Sound waves adding up

Question

If there is a swarm of bees, why is it louder than a single bee? This question may sound stupid but ... if they are all buzzing at the same frequency with the same loudness and the phases of the sound waves are random, should they not cancel out when they arrive where the listener is? Where is the catch?

Answer 1

Since the phases are random, the waves do not add coherently... but neither do they cancel coherently. Furthermore, loudness is really a measure of the intensity of the sound.

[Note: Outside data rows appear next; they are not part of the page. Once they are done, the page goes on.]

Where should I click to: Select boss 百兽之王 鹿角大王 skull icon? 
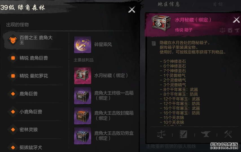(13, 40)
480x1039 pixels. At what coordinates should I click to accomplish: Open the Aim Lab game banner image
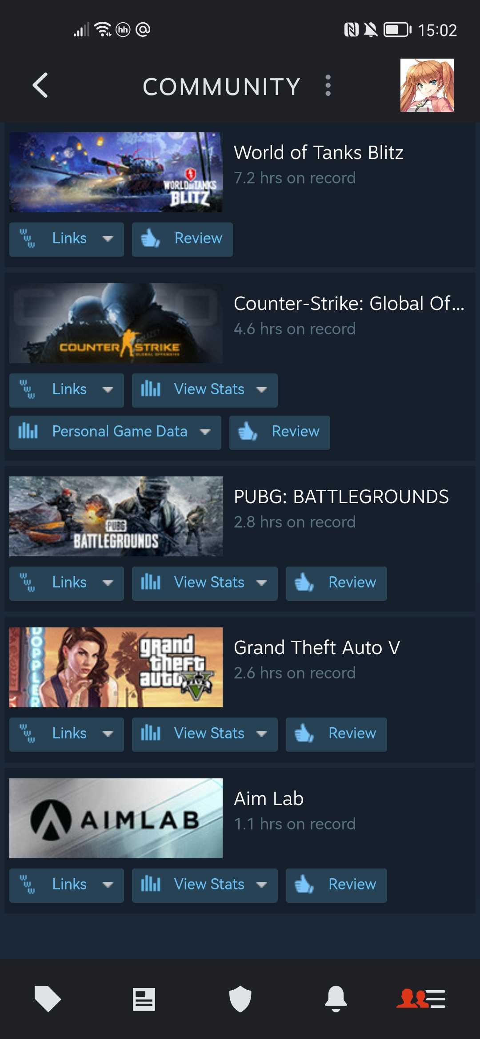[x=116, y=818]
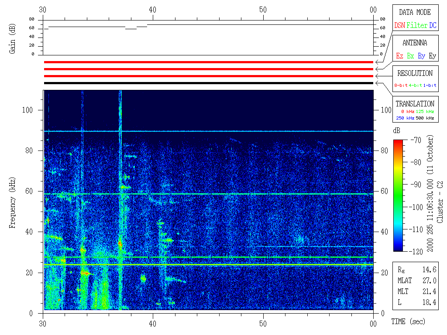Select the green Filter data mode label
This screenshot has height=335, width=447.
pyautogui.click(x=417, y=26)
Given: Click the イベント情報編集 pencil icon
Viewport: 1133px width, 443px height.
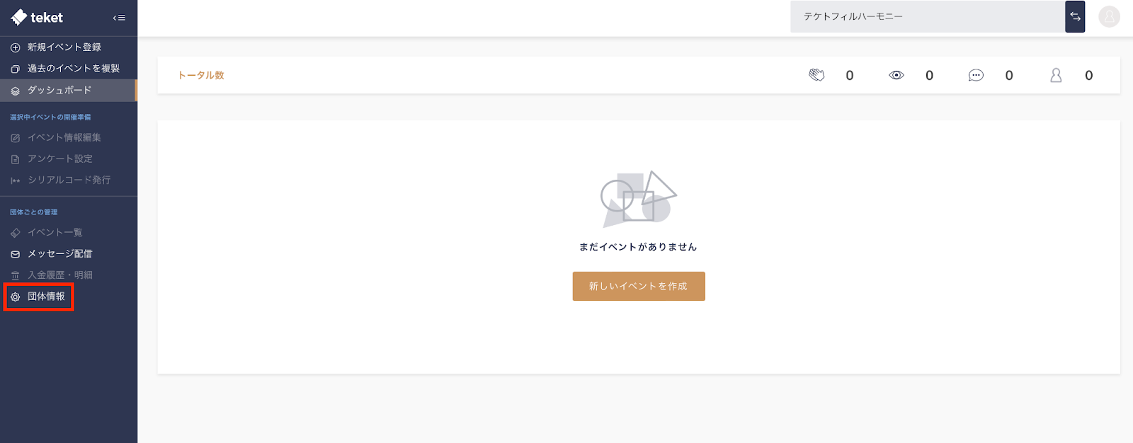Looking at the screenshot, I should pos(16,138).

Thus, if we consider a wave generated by a person $i$ to have amplitude $$ A_i(x,t)=A_i\cos(\omega t - kx +\phi_i), $$ then the total amplitude is $$ A(x,t)=\sum_{i=1}^N A_i(x,t)=\sum_{i=1}^N A_i\cos(\omega t - kx +\phi_i), $$ whereas the intensity is $$ I(x,t)=|A(x,t)|^2=\left|\sum_{i=1}^N A_i\cos(\omega t - kx +\phi_i)\right|^2 =\\ \sum_{i=1}^N A_i^2\cos^2(\omega t - kx +\phi_i) + \sum_{i=1}^N\sum_{j=1, j\neq i}^N A_iA_j\cos(\omega t - kx +\phi_i)\cos(\omega t - kx +\phi_j). $$ If we now average over phases, by assuming them homogeneously distributed in interval $[0,2\pi]$, then the second term vanishes (no interference), but the first term gives non-zero contribution $$ \overline{I(x,t)}=\frac{1}{(2\pi)^N}\int_0^{2\pi}d\phi_1...\int_0^{2\pi}d\phi_N I(x,t)=\sum_{i=1}^N \frac{A_i^2}{2}. $$ If all the bees buzz at the same loudness, then $I=NA^2/2$ (in practice this is not the case, since the sound is attenuated, i.e., its amplitude depends on the positions of each bee.)

Answer 2

You can compare this to taking the mean of a random sample of mean zero random variables. Some observations will be positive, and some will be negative, and so there will be a lot of canceling. However, the standard deviation will increase the larger the sample size. The canceling will cause it to grow as the square root of the sample size, rather than linearly, but it will still grow.

Similarly, when you have $N$ bees randomly making noise, the amplitude will grow as $\sqrt N$. Intensity is amplitude squared, so it will grow linearly, i.e. it will be proportional to $N$ rather than $\sqrt N$.

In general, when you have waves adding together, the power on average will add together. Sometimes there will be peculiarities of the geometry such that particular spots have destructive interference, and/or spots have constructive interference, but the average will be additive.

You can think of the space of all possible waves as being a vector space, and each particular wave is a vector in that vector space. Two waves being uncorrelated means that the vectors that represent them are orthogonal, so the length of the sum follows the Pythagorean theorem: the square of the sum is the sum of the squares. The length of the vector represents amplitude, and the square of the length represents intensity or power, so the power of the sum is the sum of the power.